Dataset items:

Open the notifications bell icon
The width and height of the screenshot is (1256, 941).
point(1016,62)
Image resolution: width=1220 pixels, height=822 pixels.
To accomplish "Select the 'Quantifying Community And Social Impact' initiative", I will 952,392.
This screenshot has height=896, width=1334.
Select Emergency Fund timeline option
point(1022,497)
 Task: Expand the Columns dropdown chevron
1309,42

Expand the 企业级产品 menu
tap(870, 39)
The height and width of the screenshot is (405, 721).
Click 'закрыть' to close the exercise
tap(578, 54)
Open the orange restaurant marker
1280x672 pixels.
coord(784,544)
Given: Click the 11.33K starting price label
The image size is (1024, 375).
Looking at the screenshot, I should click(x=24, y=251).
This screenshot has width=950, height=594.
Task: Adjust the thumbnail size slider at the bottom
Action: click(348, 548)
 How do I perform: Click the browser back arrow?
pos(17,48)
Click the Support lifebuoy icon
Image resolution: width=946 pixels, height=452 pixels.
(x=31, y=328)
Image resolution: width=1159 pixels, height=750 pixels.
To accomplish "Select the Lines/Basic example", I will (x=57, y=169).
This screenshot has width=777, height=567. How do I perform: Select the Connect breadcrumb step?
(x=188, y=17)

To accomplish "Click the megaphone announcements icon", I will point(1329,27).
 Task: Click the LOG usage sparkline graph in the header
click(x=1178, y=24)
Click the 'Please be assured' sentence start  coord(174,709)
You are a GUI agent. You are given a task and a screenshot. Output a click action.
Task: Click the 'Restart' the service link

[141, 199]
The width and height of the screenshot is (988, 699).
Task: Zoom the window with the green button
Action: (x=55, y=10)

• WORK INSTRUCTIONS:
Can you format every line of the items above as a Markdown table with two columns, Row (a running number) and Line (the line itself), leaving out blank lines?

• THE SOLUTION:
| Row | Line |
|---|---|
| 1 | Open the notifications bell icon |
| 2 | The width and height of the screenshot is (1256, 941). |
| 3 | point(1016,62) |
| 4 | Image resolution: width=1220 pixels, height=822 pixels. |
| 5 | To accomplish "Select the 'Quantifying Community And Social Impact' initiative", I will 952,392. |
| 6 | This screenshot has height=896, width=1334. |
| 7 | Select Emergency Fund timeline option |
| 8 | point(1022,497) |
| 9 |  Task: Expand the Columns dropdown chevron |
| 10 | 1309,42 |
| 11 | Expand the 企业级产品 menu |
| 12 | tap(870, 39) |
| 13 | The height and width of the screenshot is (405, 721). |
| 14 | Click 'закрыть' to close the exercise |
| 15 | tap(578, 54) |
| 16 | Open the orange restaurant marker |
| 17 | 1280x672 pixels. |
| 18 | coord(784,544) |
| 19 | Given: Click the 11.33K starting price label |
| 20 | The image size is (1024, 375). |
| 21 | Looking at the screenshot, I should click(x=24, y=251). |
| 22 | This screenshot has width=950, height=594. |
| 23 | Task: Adjust the thumbnail size slider at the bottom |
| 24 | Action: click(348, 548) |
| 25 |  How do I perform: Click the browser back arrow? |
| 26 | pos(17,48) |
| 27 | Click the Support lifebuoy icon |
| 28 | Image resolution: width=946 pixels, height=452 pixels. |
| 29 | (x=31, y=328) |
| 30 | Image resolution: width=1159 pixels, height=750 pixels. |
| 31 | To accomplish "Select the Lines/Basic example", I will (x=57, y=169). |
| 32 | This screenshot has width=777, height=567. How do I perform: Select the Connect breadcrumb step? |
| 33 | (x=188, y=17) |
| 34 | To accomplish "Click the megaphone announcements icon", I will point(1329,27). |
| 35 |  Task: Click the LOG usage sparkline graph in the header |
| 36 | click(x=1178, y=24) |
| 37 | Click the 'Please be assured' sentence start  coord(174,709) |
| 38 | You are a GUI agent. You are given a task and a screenshot. Output a click action. |
| 39 | Task: Click the 'Restart' the service link |
| 40 | [141, 199] |
| 41 | The width and height of the screenshot is (988, 699). |
| 42 | Task: Zoom the window with the green button |
| 43 | Action: (x=55, y=10) |